Bioperl: Memory leak in BLAST modules
Steve Chervitz
sac@neomorphic.com (Steve A. Chervitz)
Thu, 29 Oct 1998 05:05:57 -0800 (PST)
I did some more tinkering, adding a new function to
Bio::Root::Object.pm that explicitly attempts to break cyclic object
reference structures. However, the Perl GC still refuses to free the
object's data until the global destruction at the end of the script. I
tested it out with some simple objects, so I know it's not something
funny with the Blast objects.
What seems to cause problems is very large Blast reports with many
significant hits. You can process gobs of reports with small to moderate
numbers of hits with out much trouble, but as soon as you hit a
massive report, memory usage takes a jump and stays there.
I'd really like to be able to monitor memory usage better and see
exactly what's tying the GC up.
Steve
Steve Chervitz writes:
> Lincoln,
>
> Yes, there are some cycles but they are *supposed* to be cleaned up
> during destruction.
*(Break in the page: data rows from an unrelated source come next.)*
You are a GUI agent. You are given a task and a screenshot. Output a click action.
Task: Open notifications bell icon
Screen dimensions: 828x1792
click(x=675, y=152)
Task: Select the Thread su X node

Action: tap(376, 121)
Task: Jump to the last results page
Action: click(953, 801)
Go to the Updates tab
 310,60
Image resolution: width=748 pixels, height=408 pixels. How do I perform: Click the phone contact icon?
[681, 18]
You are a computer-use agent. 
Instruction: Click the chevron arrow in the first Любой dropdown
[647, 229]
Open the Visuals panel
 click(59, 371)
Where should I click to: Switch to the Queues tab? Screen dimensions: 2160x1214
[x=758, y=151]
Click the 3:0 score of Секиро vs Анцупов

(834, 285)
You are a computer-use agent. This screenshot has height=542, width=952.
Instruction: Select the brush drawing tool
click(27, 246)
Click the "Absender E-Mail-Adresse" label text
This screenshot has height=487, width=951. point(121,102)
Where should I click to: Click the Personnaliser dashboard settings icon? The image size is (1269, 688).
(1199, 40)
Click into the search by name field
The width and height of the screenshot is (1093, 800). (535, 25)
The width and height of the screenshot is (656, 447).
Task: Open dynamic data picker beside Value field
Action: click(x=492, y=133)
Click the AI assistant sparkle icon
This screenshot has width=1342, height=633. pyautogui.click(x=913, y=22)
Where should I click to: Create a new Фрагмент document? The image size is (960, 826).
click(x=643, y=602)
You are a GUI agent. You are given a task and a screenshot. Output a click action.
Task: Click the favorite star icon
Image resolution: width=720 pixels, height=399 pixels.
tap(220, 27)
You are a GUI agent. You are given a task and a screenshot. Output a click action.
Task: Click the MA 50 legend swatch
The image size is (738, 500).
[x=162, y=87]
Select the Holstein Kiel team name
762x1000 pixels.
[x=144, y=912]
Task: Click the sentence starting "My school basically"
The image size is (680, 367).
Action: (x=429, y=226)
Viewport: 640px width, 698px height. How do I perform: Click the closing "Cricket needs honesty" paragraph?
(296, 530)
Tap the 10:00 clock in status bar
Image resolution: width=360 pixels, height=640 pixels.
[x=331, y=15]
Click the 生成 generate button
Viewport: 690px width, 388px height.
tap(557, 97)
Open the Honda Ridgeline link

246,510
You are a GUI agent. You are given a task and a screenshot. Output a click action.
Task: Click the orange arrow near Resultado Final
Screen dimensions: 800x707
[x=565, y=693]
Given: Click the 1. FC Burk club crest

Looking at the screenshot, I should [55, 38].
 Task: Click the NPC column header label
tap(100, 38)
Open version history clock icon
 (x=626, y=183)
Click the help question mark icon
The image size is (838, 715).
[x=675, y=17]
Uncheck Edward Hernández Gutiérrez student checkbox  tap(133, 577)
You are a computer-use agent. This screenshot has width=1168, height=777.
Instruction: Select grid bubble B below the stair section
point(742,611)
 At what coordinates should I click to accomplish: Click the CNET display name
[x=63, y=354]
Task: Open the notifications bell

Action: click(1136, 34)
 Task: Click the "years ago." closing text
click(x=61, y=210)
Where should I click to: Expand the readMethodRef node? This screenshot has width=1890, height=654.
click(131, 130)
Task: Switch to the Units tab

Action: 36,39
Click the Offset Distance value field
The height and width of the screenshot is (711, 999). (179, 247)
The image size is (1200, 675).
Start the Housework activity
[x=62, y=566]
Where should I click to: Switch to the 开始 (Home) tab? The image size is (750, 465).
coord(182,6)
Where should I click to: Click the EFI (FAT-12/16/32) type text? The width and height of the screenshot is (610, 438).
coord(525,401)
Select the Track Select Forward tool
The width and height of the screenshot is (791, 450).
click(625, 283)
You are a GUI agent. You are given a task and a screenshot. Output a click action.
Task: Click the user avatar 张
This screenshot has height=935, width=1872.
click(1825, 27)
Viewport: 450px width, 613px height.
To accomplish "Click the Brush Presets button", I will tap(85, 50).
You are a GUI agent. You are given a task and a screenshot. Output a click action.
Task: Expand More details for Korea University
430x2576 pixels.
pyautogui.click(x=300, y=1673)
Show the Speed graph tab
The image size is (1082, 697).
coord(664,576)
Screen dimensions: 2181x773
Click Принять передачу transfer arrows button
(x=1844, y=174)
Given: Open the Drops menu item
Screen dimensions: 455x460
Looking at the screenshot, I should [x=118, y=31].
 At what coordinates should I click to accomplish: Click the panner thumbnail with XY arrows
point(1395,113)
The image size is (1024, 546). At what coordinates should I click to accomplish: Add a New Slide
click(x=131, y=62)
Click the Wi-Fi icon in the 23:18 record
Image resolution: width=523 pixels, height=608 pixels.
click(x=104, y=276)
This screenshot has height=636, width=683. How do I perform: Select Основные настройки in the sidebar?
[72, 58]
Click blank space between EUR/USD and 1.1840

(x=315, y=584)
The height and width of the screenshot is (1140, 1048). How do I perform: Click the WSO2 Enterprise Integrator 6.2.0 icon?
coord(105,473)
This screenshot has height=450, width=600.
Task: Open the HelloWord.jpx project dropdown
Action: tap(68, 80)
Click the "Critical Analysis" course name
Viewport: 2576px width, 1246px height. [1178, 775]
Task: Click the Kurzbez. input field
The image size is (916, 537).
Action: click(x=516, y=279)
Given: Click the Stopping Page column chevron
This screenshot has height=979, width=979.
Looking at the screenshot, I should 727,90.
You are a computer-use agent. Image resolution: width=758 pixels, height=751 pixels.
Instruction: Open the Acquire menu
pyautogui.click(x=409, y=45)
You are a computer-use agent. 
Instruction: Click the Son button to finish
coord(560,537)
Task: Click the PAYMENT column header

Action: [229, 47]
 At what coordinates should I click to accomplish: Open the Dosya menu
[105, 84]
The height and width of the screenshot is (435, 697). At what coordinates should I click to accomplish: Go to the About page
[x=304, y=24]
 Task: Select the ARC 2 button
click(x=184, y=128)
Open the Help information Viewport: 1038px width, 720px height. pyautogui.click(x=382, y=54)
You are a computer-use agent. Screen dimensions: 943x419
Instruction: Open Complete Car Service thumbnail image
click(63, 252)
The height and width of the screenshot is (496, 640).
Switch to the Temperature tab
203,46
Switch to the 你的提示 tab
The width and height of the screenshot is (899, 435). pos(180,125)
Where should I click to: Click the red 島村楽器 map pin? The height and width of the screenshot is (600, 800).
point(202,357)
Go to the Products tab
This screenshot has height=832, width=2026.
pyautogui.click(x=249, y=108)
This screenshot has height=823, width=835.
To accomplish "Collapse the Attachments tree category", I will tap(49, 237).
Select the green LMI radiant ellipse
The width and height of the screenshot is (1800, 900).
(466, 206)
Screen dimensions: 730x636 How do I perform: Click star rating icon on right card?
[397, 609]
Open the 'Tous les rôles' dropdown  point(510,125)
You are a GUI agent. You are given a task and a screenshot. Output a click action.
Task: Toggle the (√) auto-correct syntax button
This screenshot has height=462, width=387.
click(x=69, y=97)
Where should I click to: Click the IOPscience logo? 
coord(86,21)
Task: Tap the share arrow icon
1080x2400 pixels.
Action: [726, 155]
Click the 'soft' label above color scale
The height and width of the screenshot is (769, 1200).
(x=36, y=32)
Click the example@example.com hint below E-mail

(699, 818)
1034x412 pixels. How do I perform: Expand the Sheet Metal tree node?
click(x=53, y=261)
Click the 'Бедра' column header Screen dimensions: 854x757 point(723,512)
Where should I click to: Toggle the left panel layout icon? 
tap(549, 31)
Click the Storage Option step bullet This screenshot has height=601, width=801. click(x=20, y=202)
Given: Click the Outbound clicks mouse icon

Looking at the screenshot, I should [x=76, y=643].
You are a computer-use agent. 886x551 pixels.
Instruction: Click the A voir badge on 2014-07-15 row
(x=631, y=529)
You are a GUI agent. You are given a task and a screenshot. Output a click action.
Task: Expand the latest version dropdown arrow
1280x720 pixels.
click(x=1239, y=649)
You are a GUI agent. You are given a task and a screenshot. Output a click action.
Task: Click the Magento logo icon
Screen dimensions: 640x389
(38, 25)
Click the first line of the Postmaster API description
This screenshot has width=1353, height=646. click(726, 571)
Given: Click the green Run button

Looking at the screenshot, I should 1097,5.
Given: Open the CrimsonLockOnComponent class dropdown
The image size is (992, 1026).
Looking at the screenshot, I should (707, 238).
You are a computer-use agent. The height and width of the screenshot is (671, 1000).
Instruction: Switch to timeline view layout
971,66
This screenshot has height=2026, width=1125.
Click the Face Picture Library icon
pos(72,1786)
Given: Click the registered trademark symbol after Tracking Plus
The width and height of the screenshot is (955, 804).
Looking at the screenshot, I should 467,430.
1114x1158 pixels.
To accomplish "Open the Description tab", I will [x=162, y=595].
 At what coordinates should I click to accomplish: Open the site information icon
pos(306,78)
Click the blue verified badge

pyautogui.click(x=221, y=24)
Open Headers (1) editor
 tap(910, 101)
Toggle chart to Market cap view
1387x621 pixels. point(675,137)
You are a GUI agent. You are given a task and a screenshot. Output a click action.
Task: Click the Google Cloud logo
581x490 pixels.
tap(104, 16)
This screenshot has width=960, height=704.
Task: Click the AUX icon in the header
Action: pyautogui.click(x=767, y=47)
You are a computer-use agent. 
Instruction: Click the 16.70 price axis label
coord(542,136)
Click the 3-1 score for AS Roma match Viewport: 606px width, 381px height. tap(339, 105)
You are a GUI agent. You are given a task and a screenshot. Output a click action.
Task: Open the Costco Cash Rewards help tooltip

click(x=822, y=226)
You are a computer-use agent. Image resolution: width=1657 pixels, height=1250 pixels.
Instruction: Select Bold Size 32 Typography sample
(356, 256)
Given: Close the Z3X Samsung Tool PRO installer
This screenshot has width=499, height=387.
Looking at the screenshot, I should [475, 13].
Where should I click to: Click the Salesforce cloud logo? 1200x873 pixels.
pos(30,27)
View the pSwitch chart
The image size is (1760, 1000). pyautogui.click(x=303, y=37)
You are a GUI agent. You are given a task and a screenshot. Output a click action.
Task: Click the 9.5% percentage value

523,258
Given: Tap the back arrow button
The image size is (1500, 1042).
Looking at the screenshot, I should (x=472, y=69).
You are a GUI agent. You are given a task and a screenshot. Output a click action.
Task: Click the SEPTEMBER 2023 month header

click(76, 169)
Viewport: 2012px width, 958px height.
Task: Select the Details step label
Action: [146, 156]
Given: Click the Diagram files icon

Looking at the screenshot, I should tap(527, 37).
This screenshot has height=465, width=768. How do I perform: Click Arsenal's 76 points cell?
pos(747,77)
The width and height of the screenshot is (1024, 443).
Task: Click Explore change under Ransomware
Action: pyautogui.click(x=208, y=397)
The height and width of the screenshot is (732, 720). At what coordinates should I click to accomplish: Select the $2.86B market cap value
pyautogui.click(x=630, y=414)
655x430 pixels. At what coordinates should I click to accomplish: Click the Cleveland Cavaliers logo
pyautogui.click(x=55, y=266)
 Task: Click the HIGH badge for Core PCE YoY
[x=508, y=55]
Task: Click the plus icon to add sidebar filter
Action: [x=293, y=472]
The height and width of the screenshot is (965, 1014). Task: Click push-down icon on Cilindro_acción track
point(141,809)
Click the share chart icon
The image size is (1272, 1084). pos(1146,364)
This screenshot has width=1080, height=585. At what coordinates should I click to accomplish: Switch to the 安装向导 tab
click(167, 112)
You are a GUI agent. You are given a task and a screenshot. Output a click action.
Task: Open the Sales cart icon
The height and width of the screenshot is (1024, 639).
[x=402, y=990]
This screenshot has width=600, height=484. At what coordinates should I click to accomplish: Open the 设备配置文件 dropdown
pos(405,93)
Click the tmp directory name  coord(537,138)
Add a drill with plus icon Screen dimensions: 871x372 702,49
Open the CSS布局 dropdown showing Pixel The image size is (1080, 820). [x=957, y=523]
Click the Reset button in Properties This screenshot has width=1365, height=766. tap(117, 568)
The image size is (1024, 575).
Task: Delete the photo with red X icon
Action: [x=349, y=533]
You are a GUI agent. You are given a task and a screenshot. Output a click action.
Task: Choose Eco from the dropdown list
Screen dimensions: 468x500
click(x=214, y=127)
I'm not sure I've taken the best approach
> with the destructors for the relevant objects, however.
>
> The cycles in the object refs to be aware of:
>
> * Bio::Tools::Blast.pm contains refs for Bio::Tools::Blast::Sbjct.pm objects.
> * Bio::Tools::Blast::Sbjct.pm contains refs for Bio::Tools::Blast::HSP.pm
> objects and a ref to the parent Blast.pm object.
> * Bio::Tools::Blast::HSP.pm contains a ref to the parent Sbjct.pm object.
>
> The key methods to look into are the DESTROY() methods of:
>
> * Blast.pm, Sbjct.pm, HSP.pm, and the objects they inherit from:
> * Bio::Tools::SeqAnal.pm (superclass of Blast.pm)
> * Bio::Root::Object.pm (superclass of SeqAnal.pm, Sbjct.pm, and HSP.pm)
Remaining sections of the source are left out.